La reconocida pastelera Maru Botana sorprendió a sus seguidores con un anuncio cargado de emoción: el cierre definitivo de su local más emblemático, ubicado en pleno barrio de Belgrano, que durante más de dos décadas funcionó como el corazón de su marca.
EL ADIÓS A 11 DE SEPTIEMBRE 1982
El comercio situado en 11 de Septiembre 1982 fue mucho más que una simple pastelería. Allí se gestaron recuerdos, tortas inolvidables y encuentros familiares que marcaron a varias generaciones de clientes. “Estamos tristes, es parte de nuestra historia”, expresó la chef en un sentido mensaje difundido por sus redes sociales, acompañada por todo su equipo de trabajo.
Lejos de tratarse de una despedida del barrio, Maru Botana aclaró que la decisión responde a una estrategia de renovación. La empresaria busca modernizar la propuesta y adaptar la experiencia gastronómica a los estándares actuales del mercado, sin perder la esencia hogareña que la convirtió en un referente de la pastelería argentina.

NUEVO HOGAR EN MIGUELETES 921
La mudanza ya tiene dirección confirmada: el clásico sabor de la marca se trasladará a pocos metros de su sede original, a la calle Migueletes 921. El nuevo espacio promete una infraestructura renovada, manteniendo intactas las recetas tradicionales que Maru aprendió bajo la tutela del prestigioso chef Francis Mallmann hace ya tres décadas.
DE UN PEQUEÑO EMPRENDIMIENTO A UNA MARCA INTERNACIONAL
La historia de Maru Botana es un verdadero caso de éxito. Lo que en 1993 nació como un proyecto familiar pequeño, hoy se consolidó como una cadena con presencia internacional, con una reciente y celebrada apertura en Barcelona, España. Su modelo combina la calidez de lo artesanal con una visión comercial sólida y en expansión constante.

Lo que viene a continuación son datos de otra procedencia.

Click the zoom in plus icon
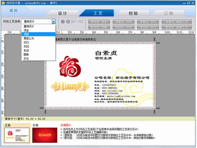This screenshot has width=197, height=148. [x=63, y=22]
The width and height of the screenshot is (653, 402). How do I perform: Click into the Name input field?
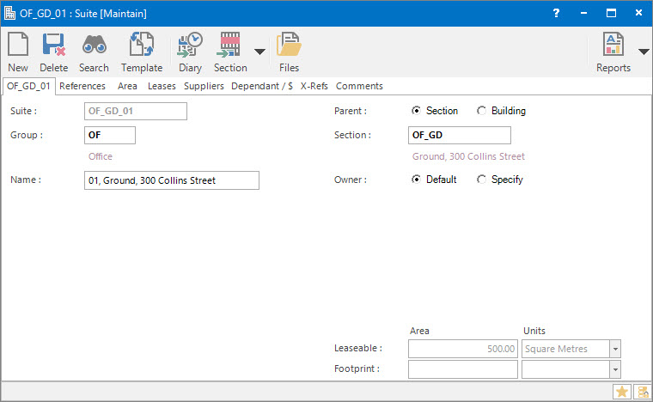[x=172, y=180]
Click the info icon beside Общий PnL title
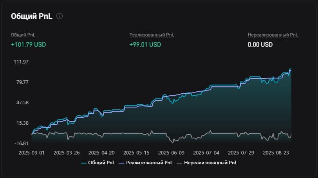This screenshot has height=178, width=318. click(60, 16)
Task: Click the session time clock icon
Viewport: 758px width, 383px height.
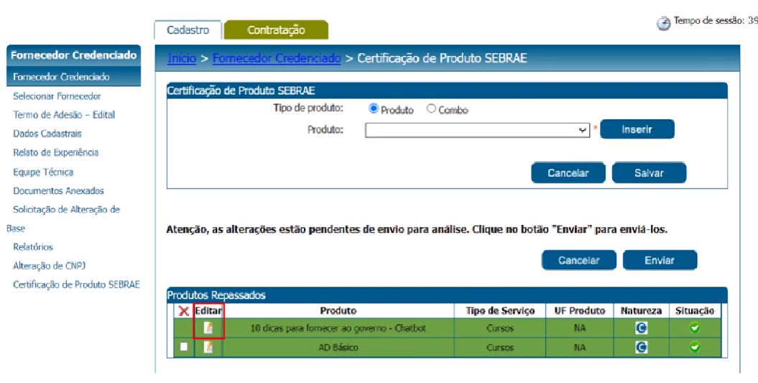Action: (x=664, y=23)
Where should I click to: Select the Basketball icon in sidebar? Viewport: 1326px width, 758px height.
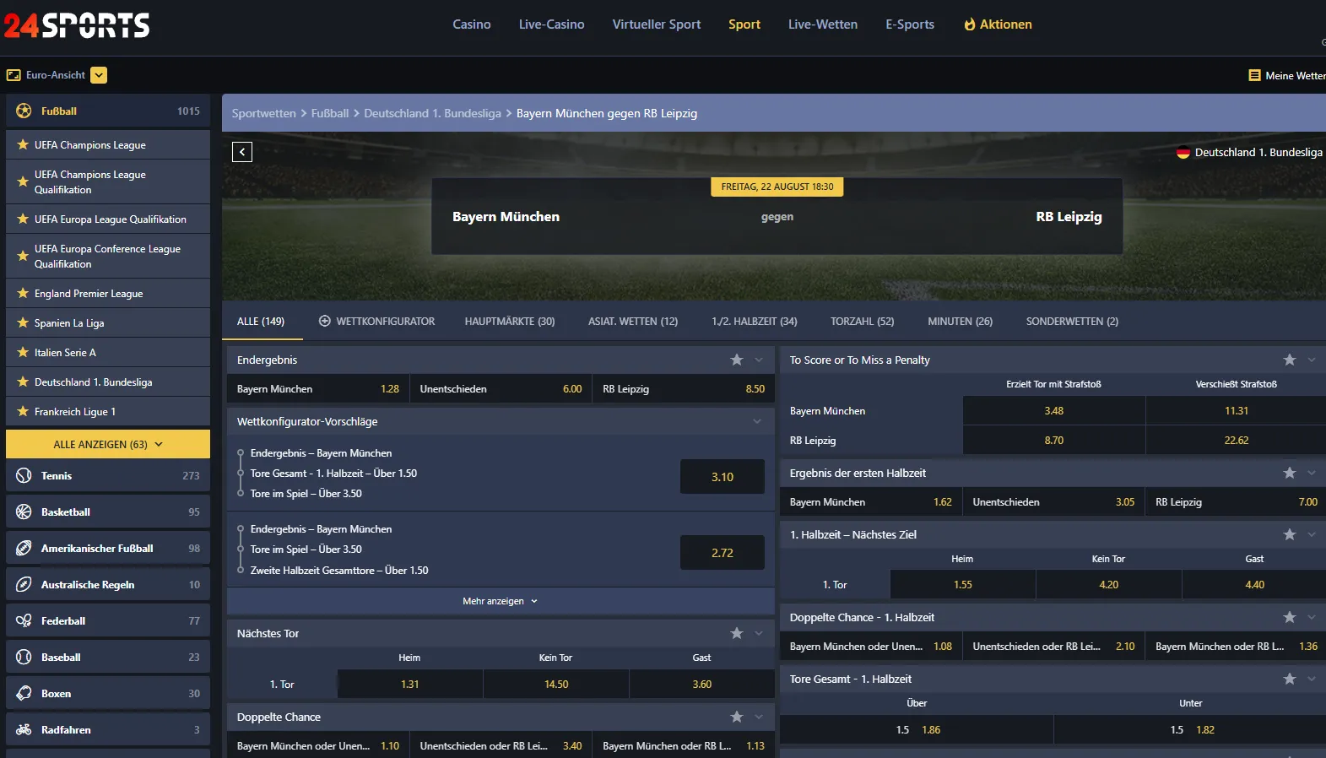pos(24,512)
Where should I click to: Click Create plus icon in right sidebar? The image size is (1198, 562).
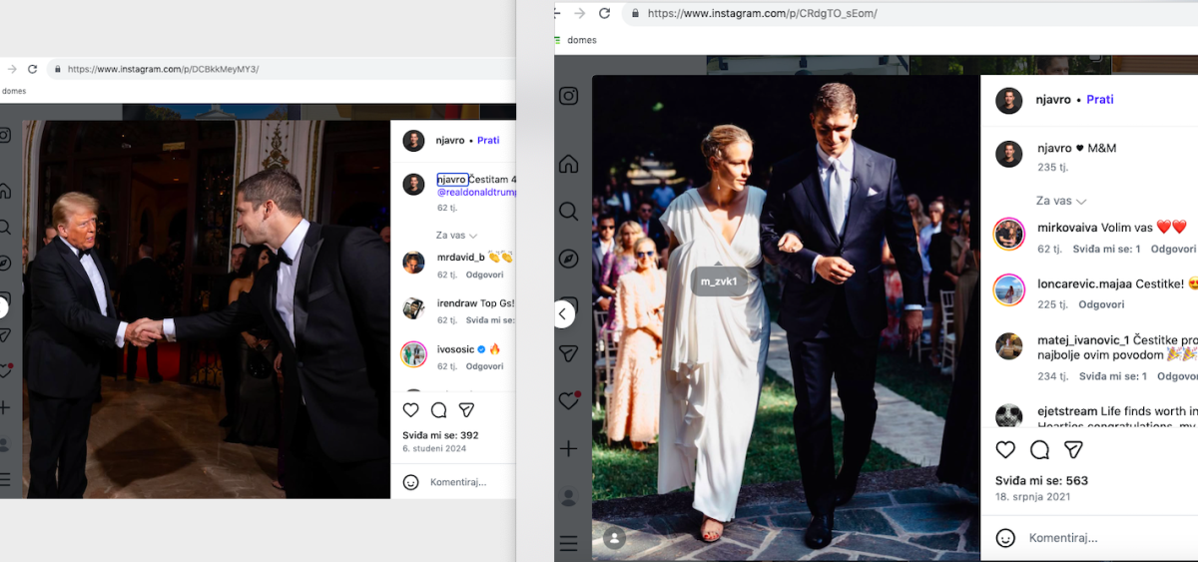coord(568,449)
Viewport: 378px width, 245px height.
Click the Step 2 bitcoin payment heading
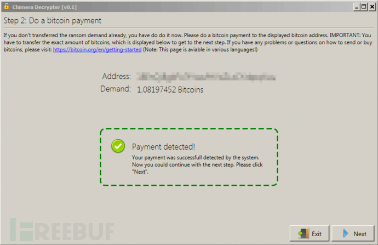52,20
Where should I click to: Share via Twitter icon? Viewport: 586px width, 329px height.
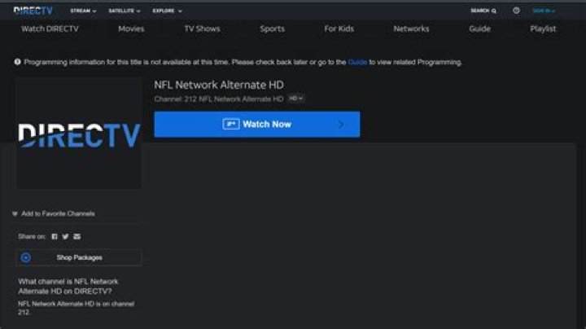click(x=65, y=236)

Pese al cierre de la sede central, la marca continúa con una red activa de sucursales en puntos estratégicos del país. En Barrancas de Belgrano funciona el local de 11 de Septiembre 1772, mientras que en Belgrano R está la sucursal de Echeverría 3230. La propuesta también tiene presencia en Retiro, sobre Suipacha 1371, y en Palermo, en El Salvador 5900. A esto se suma el espacio en Pilar, dentro del Complejo La Aldea, que mantiene viva la dulzura característica de la pastelera.